The next phase will also test leaders’ appetite for risk, governance and trust. The G-P findings show that most leaders trust AI to make compliance, marketing and risk management decisions, although only 3% of executives would trust AI to make any decision.
Even so, enthusiasm is evident with the report saying 95% of executives believe AI tools (ChatGPT, Google Gemini, etc.) are more effective than search engines.
That widening gap between ambition and caution will shape 2026 strategies.
The workforce impact will be impossible to ignore. According to the data, “on average, executives report using AI tools for approximately 40% of their work,” and expectations for productivity gains are rising fast.
Some 67% would rather use AI tools and be 50% more productive, even if it means reducing headcount. As teams shift toward automation, the research argues that workers will become more comfortable using AI technologies, and AI products will be advanced enough to act with limited human oversight and involvement.
Where HR wants AI to go
Whilst it’s harder to call where AI will have taken us at the end of 2026, HR leaders know where they want it to go.
Alisa Di Beasi, CHRO at PHINIA, says: “Ultimately, AI should empower creativity, not diminish it. By automating repetitive tasks, employees gain the time and space to innovate, collaborate, and grow.
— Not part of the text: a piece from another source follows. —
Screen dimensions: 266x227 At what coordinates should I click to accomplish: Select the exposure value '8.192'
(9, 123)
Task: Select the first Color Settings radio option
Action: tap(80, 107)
When technology takes the administrative weight, teams gain the space to experiment and solve problems together.
"AI technology may accelerate how work gets done, but inclusion, empathy and accountability will continue to define effective leadership and a healthy workplace culture.”
Orna Morris, Senior Solution Consultant at Zendesk, added: "In 2026, AI in HR will go beyond buzzwords to help organisations deliver simpler, smarter support for their people - whether it’s surfacing answers instantly through self-service, reducing manual case work, or freeing up HR to provide human support where it is most needed. Used responsibly, this technology doesn’t replace the human touch, it protects trust, clarifies complexity and helps teams feel supported and confident as the world of work keeps changing."
Oliver Shaw, CEO, of Orgvue, calls for a more focused approach to AI adoption: "One of the biggest oversights in AI strategy this year has been not asking some basic questions before deploying AI solutions: What activities or tasks will AI impact ? How does that affect the way in which we design jobs, how many roles will we need, which new ones will emerge? But most of all where are our people under or over-utilised? Without these insights, we know AI initiatives and effective reskilling are likely to stall.
"More than half of companies have admitted they made the wrong decisions about AI-driven redundancies. To avoid a repeat of this, leaders must focus on AI as a tool, not a solution to all problems. To lead effective reskilling movements, organisations must go beyond vague plans and set out clear, structured workforce models that analyse roles at the task level. This will allow HR to identify which teams need to be reskilled, why they need it, and which tools are right for them.
"If 2025 was the year people hoped for a ‘moment of truth’ with AI, 2026 will ask, “How can we plan better?” to be sure that our AI investments of 2025 lead to actual returns in 2026."
Here's the good news.
Yann LeCun, chief AI scientist at Meta, believes another wave of AI innovation is coming down the tracks over the next three to five years because of the limitation of current systems.
“If we want eventually to build things like domestic robots and completely autonomous cars, we need systems to understand the real world,” he says.
“We’re not talking about matching the level of humans yet. If we get a system that is as smart as a cat or a rat, that would be a victory.”
Neither animal has a reputation for great organizational skills, and are unlikely to be keen on collaborating together so, as far as it being a threat to humanity goes, when you put it like that, it suddenly doesn’t seem quite so intimidating.